In addition to a network of orchestras, the authenticité policy also created theatrical troupes, traditional music ensembles and dance groups in all of Guinea’s prefectures. Together, they formed artistic companies who represented their region in arts festivals. To further embed the authenticité policy all Western music was banned from Guinea’s radio network, and to fill the gap the government broadcast its own recordings. Since at least 1960 the Guinean government had been recording musicians, initially on Nagra III’s in makeshift studios. By the mid-1960s, however, the West German-funded Voix de la Révolution studios had been created in the Radio Télévision Guinée (RTG) offices, and these state of the art facilities would soon be augmented by a government-owned recording label, Syliphone. Originally recorded on ¼” magnetic tape, Syliphone recordings were released both locally and internationally via eighty-three 33.3 rpm and seventy-seven 45rpm vinyl discs. Broadcast by the RTG through one of the largest radio transmitters in West Africa, Syliphone recordings were a sensation, and Sékou Touré sent his orchestras and musicians on tours throughout the region and continent. It was a remarkable period of creativity which saw Guinean musicians as pioneers in the creation of African popular music styles and as the voice of a new Africa.

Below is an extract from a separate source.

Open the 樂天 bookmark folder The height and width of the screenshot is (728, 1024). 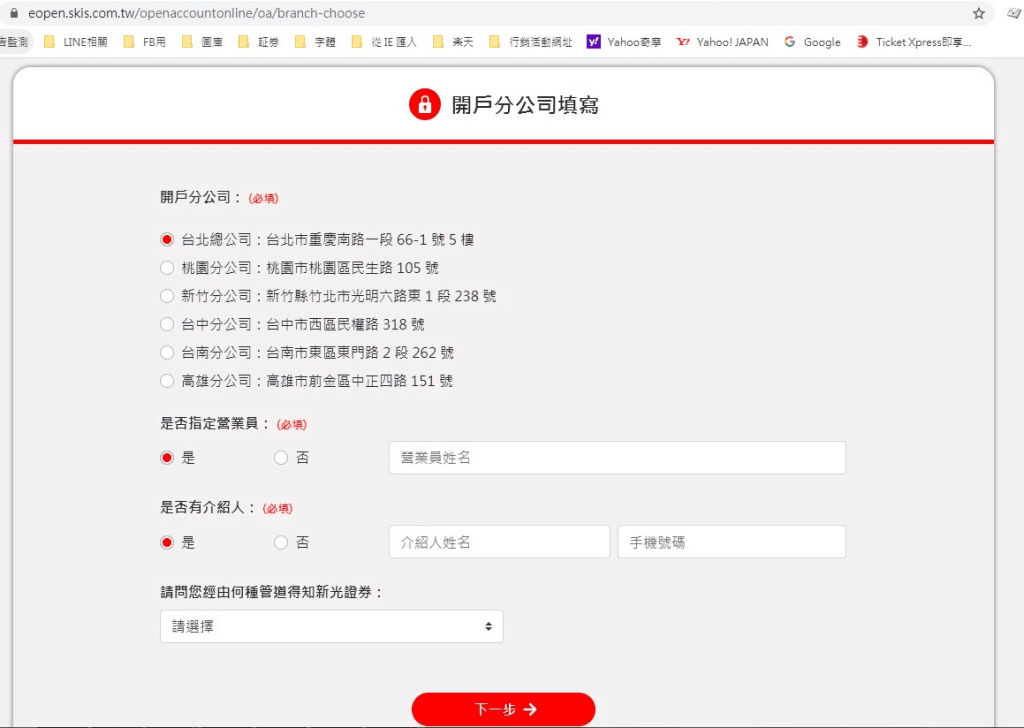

The British Library’s Endangered Archives Programme (EAP) funded three projects to archive the collection of music contained in the sound archives of the RTG. The Syliphone archive, as it has been named, is now available through the British Library Sounds website.

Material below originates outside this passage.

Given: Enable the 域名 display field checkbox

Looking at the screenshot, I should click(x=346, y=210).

The first EAP project was to reconstruct the entire Syliphone catalogue of 750 songs released on 160 vinyl discs. The government’s own archive of this collection had been destroyed in the counter-coup of 1985, when artillery bombed the national broadcaster and home of the offices of the RTG. I commenced the project in 2008 and completed it in time for Guinea’s 50th anniversary of independence celebrations. These recordings commence with the reference number “Syliphone1”. The success of the project enabled access to the RTG sound archive, a place I had visited some years earlier. Then I had been shown a hand-written catalogue of perhaps fifty audio reels of recordings. In 2008 I was ushered into a room which contained walls of reels, two or three deep. In the few weeks that remained of my project I digitised and preserved as many reels as possible, and these recordings commence with the reference number “Syliphone2”.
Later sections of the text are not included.